## HOW TO COMPLETE THIS TASK
Give again, exactly and without pictures, the lines running from the line with "Given: Open advanced search options dropdown" to the end of the records below.

[Collected data]
# # # # # # #

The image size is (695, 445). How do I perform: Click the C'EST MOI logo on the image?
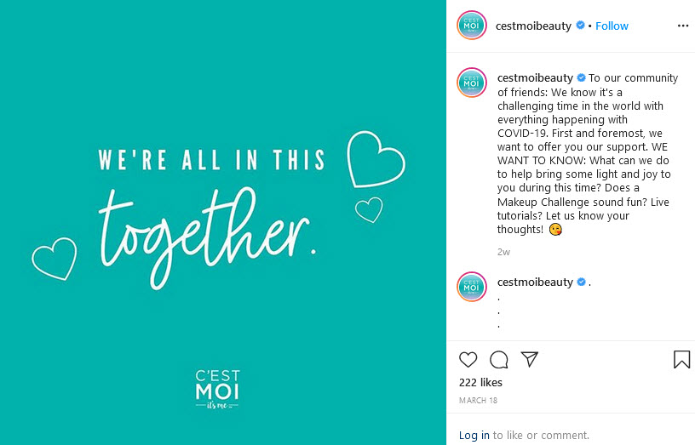[217, 389]
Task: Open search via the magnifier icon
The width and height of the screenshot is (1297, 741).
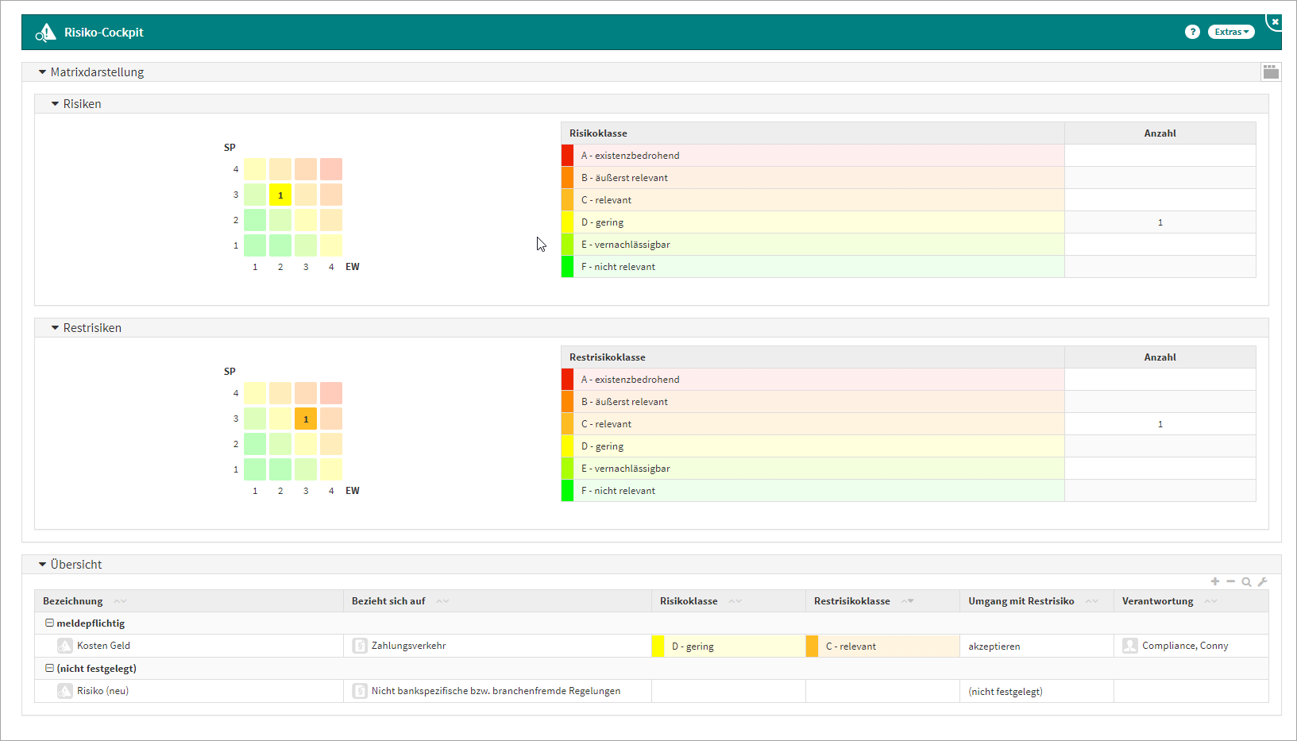Action: [x=1246, y=582]
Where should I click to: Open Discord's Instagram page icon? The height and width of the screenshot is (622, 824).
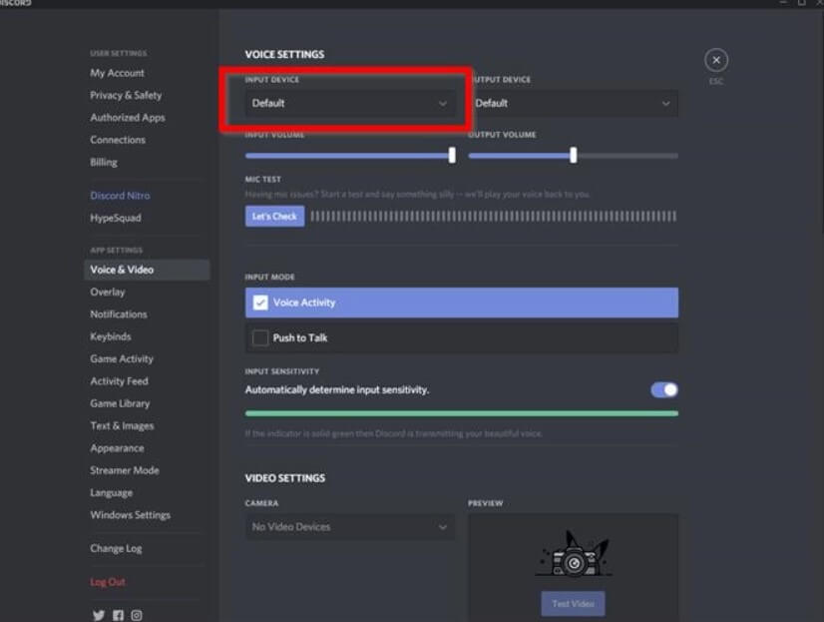[136, 615]
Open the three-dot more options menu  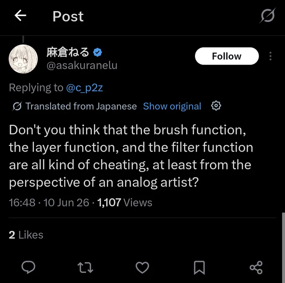[x=270, y=56]
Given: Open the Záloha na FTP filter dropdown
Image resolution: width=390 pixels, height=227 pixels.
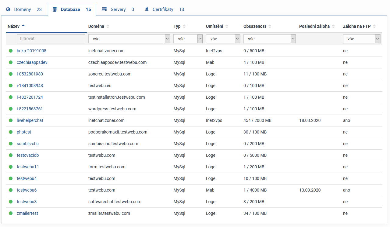Looking at the screenshot, I should [x=362, y=39].
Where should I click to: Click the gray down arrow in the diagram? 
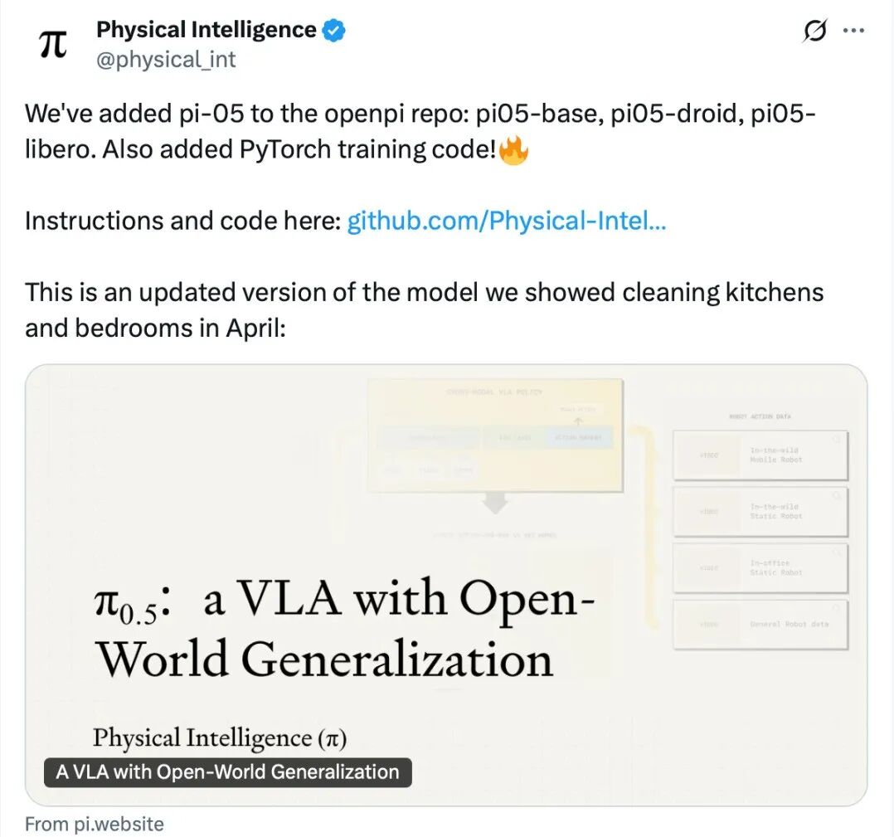(x=495, y=503)
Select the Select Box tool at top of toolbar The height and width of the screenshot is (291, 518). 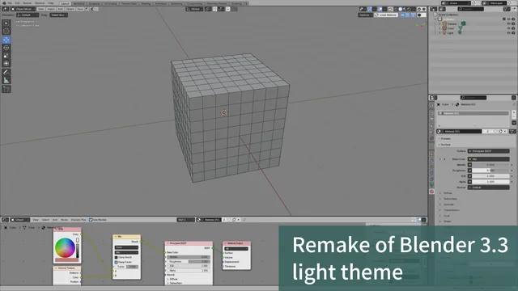(x=6, y=23)
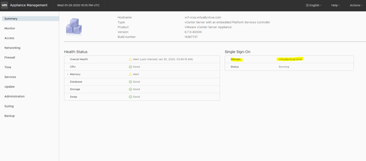Click the VMware vm logo icon

(5, 5)
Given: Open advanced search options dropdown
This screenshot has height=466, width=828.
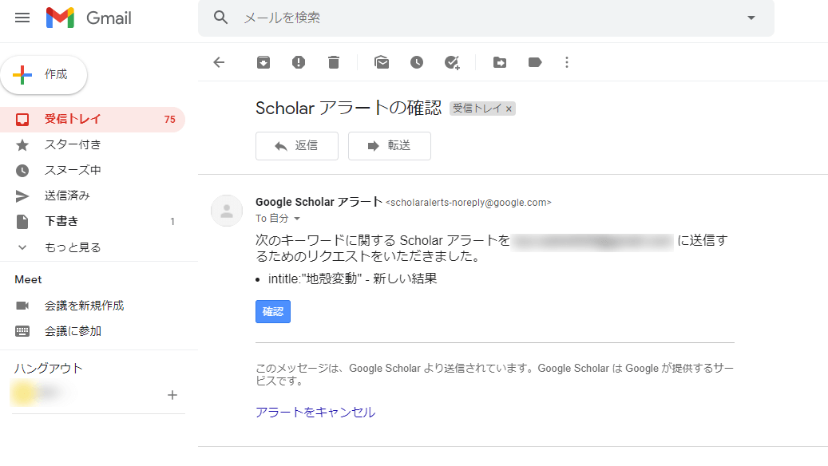Looking at the screenshot, I should point(750,18).
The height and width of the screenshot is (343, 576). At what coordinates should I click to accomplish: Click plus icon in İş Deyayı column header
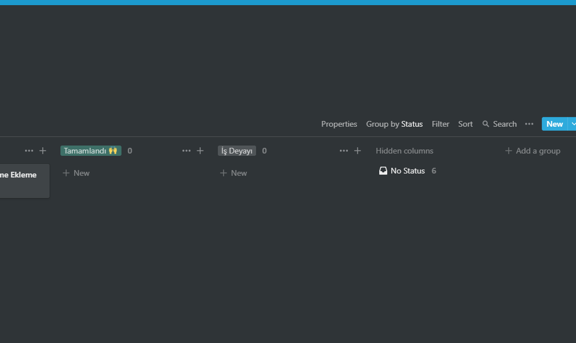point(358,151)
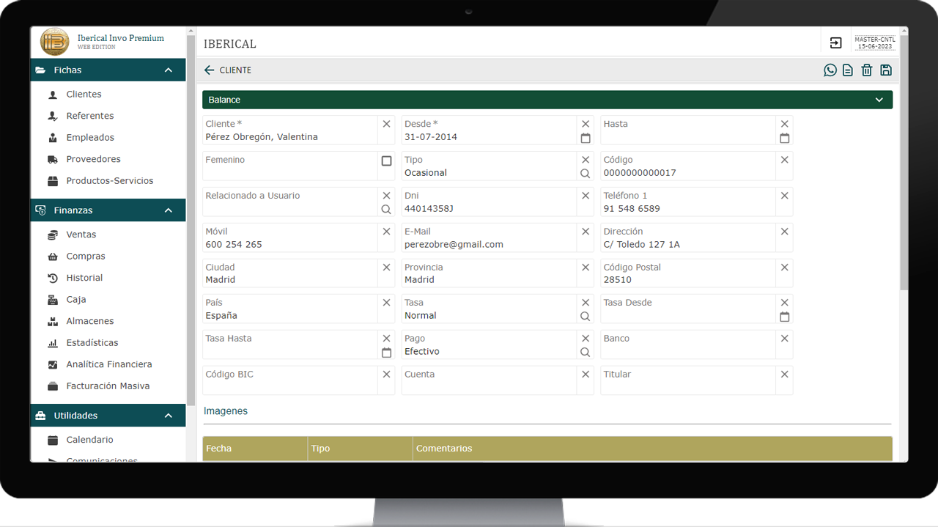
Task: Open the Proveedores menu item
Action: (x=93, y=159)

# # # # # # #

## WRITTEN ANSWER
Given: Open advanced search options dropdown
This screenshot has height=466, width=828.
Looking at the screenshot, I should point(750,18).
The height and width of the screenshot is (343, 576). At what coordinates should I click to accomplish: Click plus icon in İş Deyayı column header
point(358,151)
Task: Open the Proveedores menu item
Action: (x=93, y=159)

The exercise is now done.